Origène atteste de la vaste utilisation du chant dans les premières églises chrétiennes vers le milieu du 3ème siècle. Il s’avère que la forme des offices chrétiens originels était tirée de la synagogue juive dont la voix du chantre constitue l’unique musique.  Au début du 3ème siècle, St. Clément d’Alexandrie refusa visiblement l’utilisation d’instruments et essaya de simplifier les psaumes en bannissant les gammes diatoniques et chromatiques excessivement élaborées. En conséquence, le style de chant alexandrin fut renommé pour son ‘austérité’. Plus tard, la musique semble être devenue plus mélodique et antiphonaire, reconnue comme relevant du  style ‘syrien’. De la même manière, l’époque de St. Antoine vit s’instaurer l’existence de psaumes et de cantiques au sein des monastères qui surgissaient dans le désert de l’Egypte. Cependant, par la suite, ces derniers ne furent pas considérés en accord avec la vie ascétique. C’est ainsi qu’au 4ème siècle, l’abbé Sylvain du Sinaï est reporté comme croyant que le chant endurcissait le cœur et signifiait un acte d’orgueil.

Vers les débuts de l’Eglise copte, le chant était interprété par les chantres hommes, souvent aveugles dans la mesure où ceci était supposé leur conférer une sensibilité d’écoute plus fine. Le chantre n’était pas un prêtre mais, à la manière des synagogues juives, il était reconnu comme appartenant à une réelle profession. Ils furent plus tard entraînés et employés par l’Eglise copte en tant que responsables de l’interprétation correcte des cantiques et des réponses de chaque office. Dans l’Eglise copte, les chantres sont autorisés à un certain degré d’improvisation, même s’il reste impossible de confirmer si cela fut toujours le cas.

Malgré les débats concernant l’utilisation des instruments, certains étaient connus dans l’église primitive, beaucoup d’entre eux ayant été observés sur les papyrus et fresques pharaonique et ptolémaïque. Des écrits datant du 1er siècle identifient un harpiste et un joueur de cymbale tandis qu’au début du 3ème siècle, les objections de St. Clément face aux instruments révélèrent que le psaltérion, la trompette, le tambourin, le tympanon et le pipeau furent couramment utilisés bien qu’il toléra l’usage de la lyre et de la cithare du fait que le roi David en jouait prétendument.  

Au 3ème siècle, Origène attribua des qualités spirituelles à certains instruments: la trompette représentait alors le pouvoir de la parole de Dieu alors que le tympanon représentait la destruction du désir charnel. 
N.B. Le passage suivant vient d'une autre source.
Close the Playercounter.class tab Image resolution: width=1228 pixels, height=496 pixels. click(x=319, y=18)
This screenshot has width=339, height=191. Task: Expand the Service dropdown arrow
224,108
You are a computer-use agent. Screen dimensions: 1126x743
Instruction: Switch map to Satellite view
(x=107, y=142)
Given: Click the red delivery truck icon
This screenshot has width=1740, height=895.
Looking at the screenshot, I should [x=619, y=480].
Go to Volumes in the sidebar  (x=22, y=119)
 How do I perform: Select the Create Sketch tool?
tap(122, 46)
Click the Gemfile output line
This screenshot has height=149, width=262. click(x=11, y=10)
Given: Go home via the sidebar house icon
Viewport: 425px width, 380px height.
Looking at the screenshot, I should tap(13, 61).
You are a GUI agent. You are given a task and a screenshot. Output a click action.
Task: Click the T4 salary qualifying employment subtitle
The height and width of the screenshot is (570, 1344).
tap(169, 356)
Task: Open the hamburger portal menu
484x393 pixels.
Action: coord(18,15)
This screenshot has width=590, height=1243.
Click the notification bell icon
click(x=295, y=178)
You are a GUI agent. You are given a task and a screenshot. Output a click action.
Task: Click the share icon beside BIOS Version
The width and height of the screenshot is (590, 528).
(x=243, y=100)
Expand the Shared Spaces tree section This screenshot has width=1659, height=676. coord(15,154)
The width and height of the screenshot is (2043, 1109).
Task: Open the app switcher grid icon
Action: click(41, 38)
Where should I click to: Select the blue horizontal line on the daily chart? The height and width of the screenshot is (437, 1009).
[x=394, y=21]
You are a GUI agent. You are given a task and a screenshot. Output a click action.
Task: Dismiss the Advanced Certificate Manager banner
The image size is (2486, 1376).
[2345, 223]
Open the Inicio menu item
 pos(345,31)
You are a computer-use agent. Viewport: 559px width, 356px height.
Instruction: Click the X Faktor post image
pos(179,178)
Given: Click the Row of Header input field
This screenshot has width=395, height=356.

A un certain point, les instruments furent de retour dans les offices coptes. Les manuscrits arabes du 11ème et 12ème siècle en provenance du monastère de Sainte Catherine au Sinaï citent les tambours, les cordophones (un instrument à cordes pincées), ayant tous été appropriés aux offices de l’église. Une cloche sonnée de l’extérieur au moyen d’une tige était également d’usage pendant le 14ème siècle afin de marquer le début des offices, même si cela n’est plus le cas aujourd’hui. Les flutes et clarinettes furent introduites plus tardivement. De nos jours, les offices coptes utilisent de petites cymbales (à la fois mentionnées dans l’Ancien et le Nouveau Testament) et un triangle métallique, ces instruments étant joués par le chantre ou un diacre afin de pourvoir les cantiques et réponses d’un accompagnement rythmique.